Chief Judge Juana Marine-Lombard delivered the misdemeanor conviction, OutKick reported. Nantambu had originally been booked on two charges, resisting an officer and disturbing the peace by interruption of a lawful assembly, but the judge found him guilty only on the resisting count.

The conviction closes one chapter of an incident that embarrassed the NFL's marquee event on live television. But the legal consequences Nantambu faces are modest, and that gap between the spectacle of the disruption and the weight of the penalty tells its own story about how seriously the system treats people who commandeer a stage watched by tens of millions.

What happened on Feb. 9

Nantambu was not a random trespasser.

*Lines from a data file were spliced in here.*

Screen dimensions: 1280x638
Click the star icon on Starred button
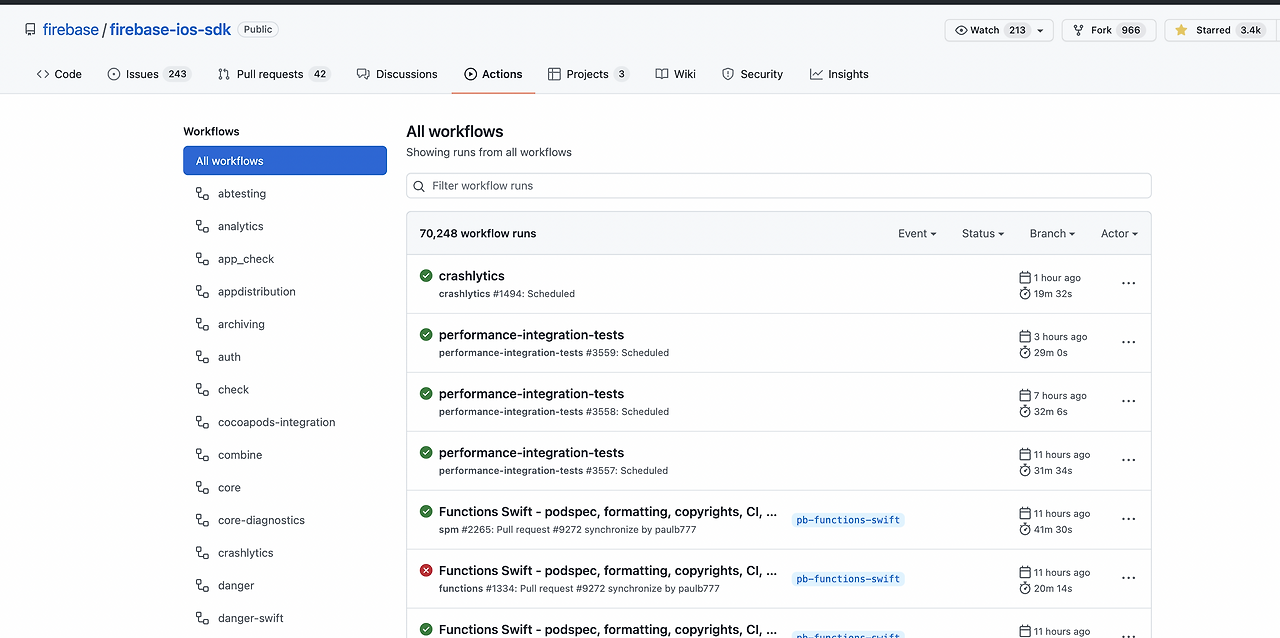pos(1181,30)
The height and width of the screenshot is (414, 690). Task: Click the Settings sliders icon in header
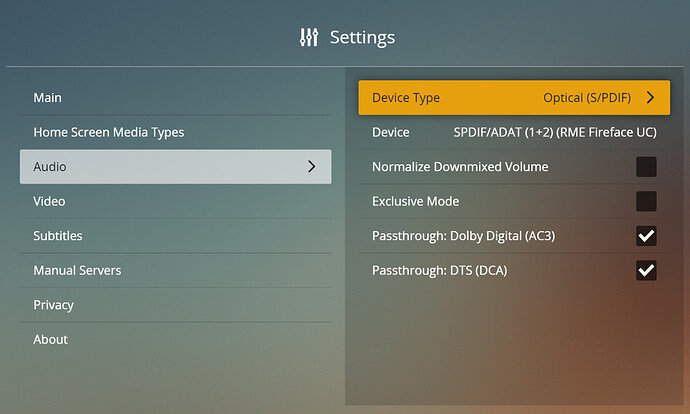coord(309,37)
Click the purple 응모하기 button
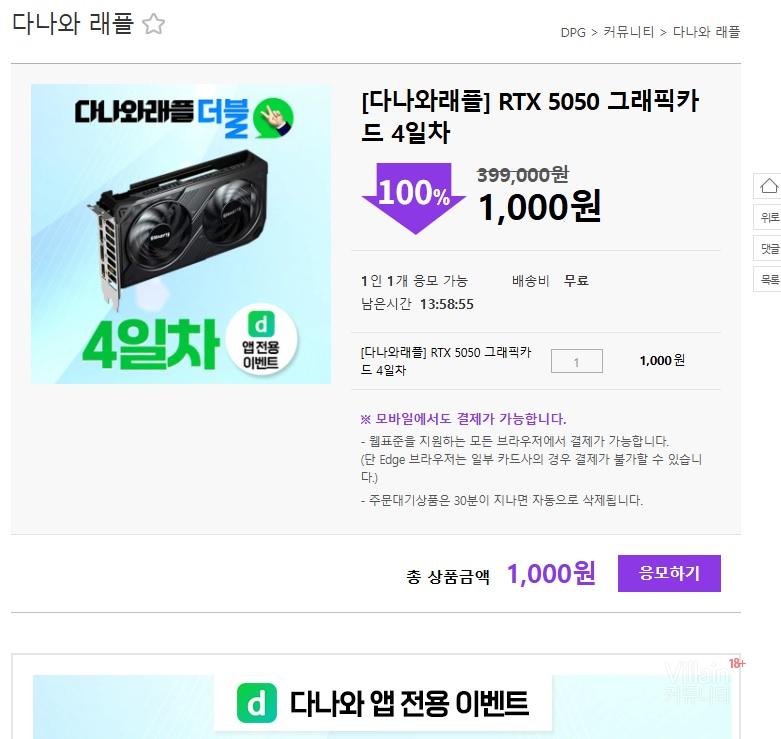This screenshot has width=781, height=739. point(669,573)
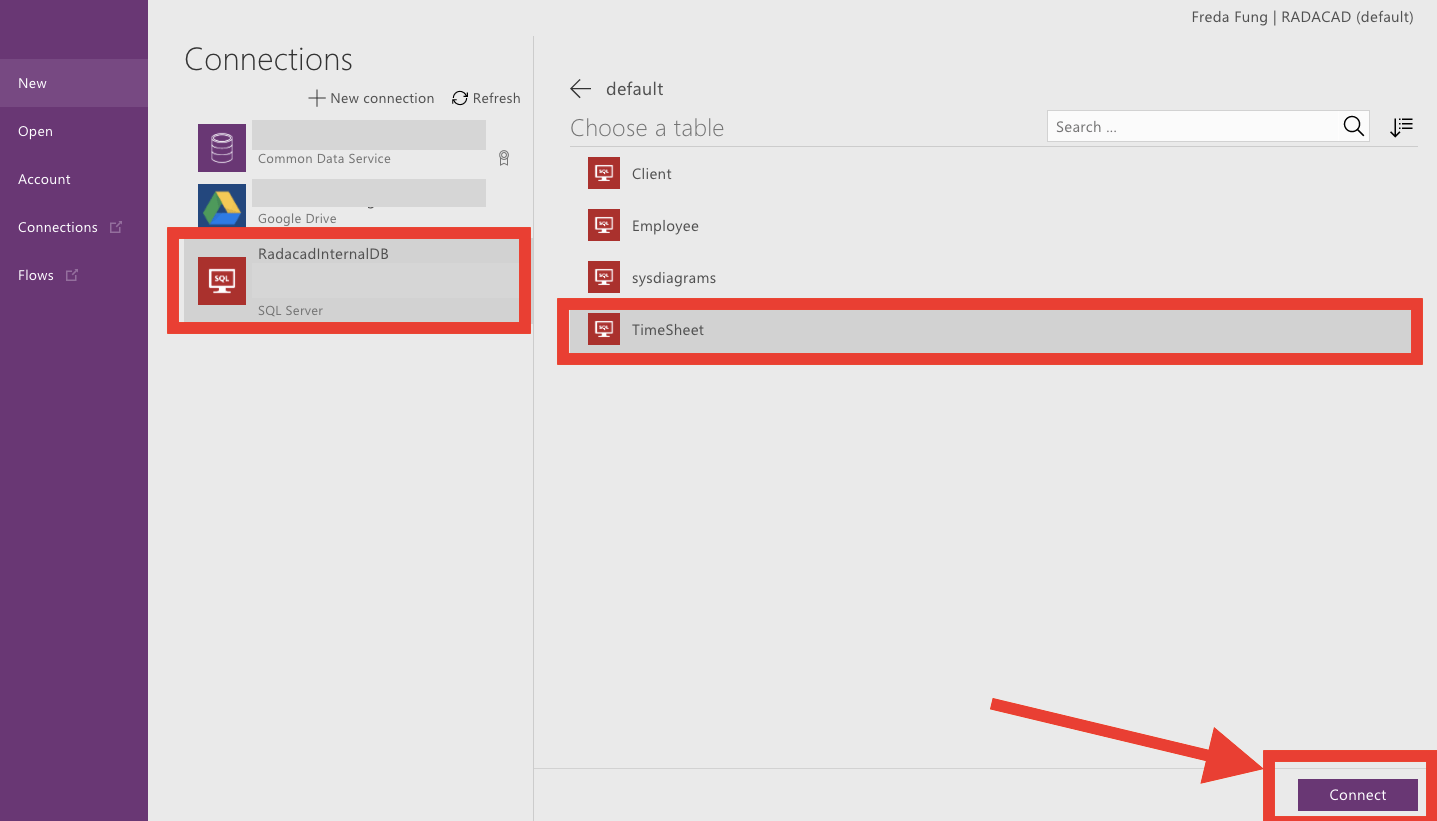The height and width of the screenshot is (821, 1437).
Task: Click inside the Search field
Action: pos(1180,126)
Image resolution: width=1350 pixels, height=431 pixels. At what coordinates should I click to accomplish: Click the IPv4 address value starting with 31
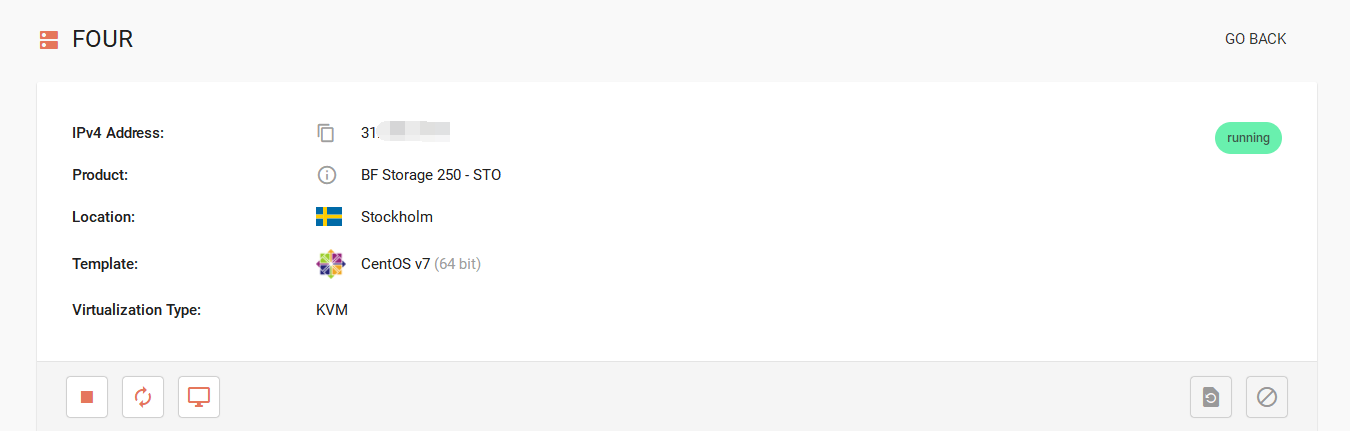tap(405, 133)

He was an authorized halftime performer, enlisted to take part in Kendrick Lamar's show at the Caesars Superdome on Feb. 9, 2025. That credential gave him access to the field, access he exploited.

During the performance, AP News reported, Nantambu pulled a flag of Sudan and Palestinian territories, sewn together and reading "Sudan and Free Gaza", out of his wardrobe. He then jumped off a prop car, ran across the field waving the flag, and refused commands from security and law enforcement to stop.

Louisiana State Police said Nantambu would not comply with repeated orders. He eventually surrendered and was booked into the Orleans Parish Justice Center that same night.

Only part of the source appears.